--- WRITTEN EXERCISE ---
Can you swap every "icon" for "symbol" in the records below and give them again with nothing else changed?

:: EXTRACTED DATA

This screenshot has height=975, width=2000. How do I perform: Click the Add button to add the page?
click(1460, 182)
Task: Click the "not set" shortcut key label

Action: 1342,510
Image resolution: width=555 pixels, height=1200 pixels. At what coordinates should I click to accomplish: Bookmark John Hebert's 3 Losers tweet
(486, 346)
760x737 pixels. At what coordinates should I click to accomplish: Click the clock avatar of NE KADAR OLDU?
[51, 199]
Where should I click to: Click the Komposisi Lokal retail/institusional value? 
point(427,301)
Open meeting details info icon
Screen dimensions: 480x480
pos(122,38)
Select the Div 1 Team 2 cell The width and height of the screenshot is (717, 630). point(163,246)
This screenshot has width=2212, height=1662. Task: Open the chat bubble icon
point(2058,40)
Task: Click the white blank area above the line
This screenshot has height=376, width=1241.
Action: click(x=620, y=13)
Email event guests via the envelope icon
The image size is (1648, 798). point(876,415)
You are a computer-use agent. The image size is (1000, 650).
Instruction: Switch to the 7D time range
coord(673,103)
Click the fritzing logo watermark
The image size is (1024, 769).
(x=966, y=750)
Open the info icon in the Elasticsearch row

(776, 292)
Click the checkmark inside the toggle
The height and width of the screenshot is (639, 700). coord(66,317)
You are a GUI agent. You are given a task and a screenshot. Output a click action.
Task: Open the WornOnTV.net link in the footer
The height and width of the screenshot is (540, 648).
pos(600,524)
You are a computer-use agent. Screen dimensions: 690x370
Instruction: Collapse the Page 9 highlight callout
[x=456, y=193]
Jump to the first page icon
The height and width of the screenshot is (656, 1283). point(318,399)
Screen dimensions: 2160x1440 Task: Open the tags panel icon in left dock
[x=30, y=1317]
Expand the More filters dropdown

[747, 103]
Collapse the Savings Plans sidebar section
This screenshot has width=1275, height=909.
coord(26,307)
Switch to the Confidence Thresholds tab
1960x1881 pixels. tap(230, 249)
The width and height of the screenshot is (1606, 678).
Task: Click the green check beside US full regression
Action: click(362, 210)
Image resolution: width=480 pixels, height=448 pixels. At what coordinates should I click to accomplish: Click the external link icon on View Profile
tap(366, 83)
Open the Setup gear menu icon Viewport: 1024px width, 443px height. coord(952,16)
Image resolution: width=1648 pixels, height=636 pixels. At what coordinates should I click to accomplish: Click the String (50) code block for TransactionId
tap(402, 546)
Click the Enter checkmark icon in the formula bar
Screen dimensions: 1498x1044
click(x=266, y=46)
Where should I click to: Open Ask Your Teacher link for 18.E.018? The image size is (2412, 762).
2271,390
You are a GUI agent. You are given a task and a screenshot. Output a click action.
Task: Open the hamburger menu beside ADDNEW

::::

--- FINAL RESULT ---
This screenshot has height=975, width=2000. How do I perform: Click the Add button to add the page?
click(1460, 182)
Task: Click the "not set" shortcut key label

Action: 1342,510
Image resolution: width=555 pixels, height=1200 pixels. At what coordinates should I click to accomplish: Bookmark John Hebert's 3 Losers tweet
(486, 346)
760x737 pixels. At what coordinates should I click to accomplish: Click the clock avatar of NE KADAR OLDU?
[51, 199]
Where should I click to: Click the Komposisi Lokal retail/institusional value? 
point(427,301)
Open meeting details info symbol
Screen dimensions: 480x480
pos(122,38)
Select the Div 1 Team 2 cell The width and height of the screenshot is (717, 630). point(163,246)
This screenshot has width=2212, height=1662. Task: Open the chat bubble symbol
point(2058,40)
Task: Click the white blank area above the line
This screenshot has height=376, width=1241.
Action: click(x=620, y=13)
Email event guests via the envelope symbol
The image size is (1648, 798). point(876,415)
You are a computer-use agent. The image size is (1000, 650).
Instruction: Switch to the 7D time range
coord(673,103)
Click the fritzing logo watermark
The image size is (1024, 769).
(x=966, y=750)
Open the info symbol in the Elasticsearch row

(776, 292)
Click the checkmark inside the toggle
The height and width of the screenshot is (639, 700). coord(66,317)
You are a GUI agent. You are given a task and a screenshot. Output a click action.
Task: Open the WornOnTV.net link in the footer
The height and width of the screenshot is (540, 648).
pos(600,524)
You are a computer-use agent. Screen dimensions: 690x370
Instruction: Collapse the Page 9 highlight callout
[x=456, y=193]
Jump to the first page symbol
The height and width of the screenshot is (656, 1283). point(318,399)
Screen dimensions: 2160x1440 Task: Open the tags panel symbol in left dock
[x=30, y=1317]
Expand the More filters dropdown

[747, 103]
Collapse the Savings Plans sidebar section
This screenshot has width=1275, height=909.
coord(26,307)
Switch to the Confidence Thresholds tab
1960x1881 pixels. tap(230, 249)
The width and height of the screenshot is (1606, 678).
Task: Click the green check beside US full regression
Action: click(362, 210)
Image resolution: width=480 pixels, height=448 pixels. At what coordinates should I click to accomplish: Click the external link symbol on View Profile
tap(366, 83)
Open the Setup gear menu symbol Viewport: 1024px width, 443px height. coord(952,16)
Image resolution: width=1648 pixels, height=636 pixels. At what coordinates should I click to accomplish: Click the String (50) code block for TransactionId
tap(402, 546)
Click the Enter checkmark symbol in the formula bar
Screen dimensions: 1498x1044
click(x=266, y=46)
Where should I click to: Open Ask Your Teacher link for 18.E.018? The image size is (2412, 762).
2271,390
You are a GUI agent. You are given a task and a screenshot. Output a click action.
Task: Open the hamburger menu beside ADDNEW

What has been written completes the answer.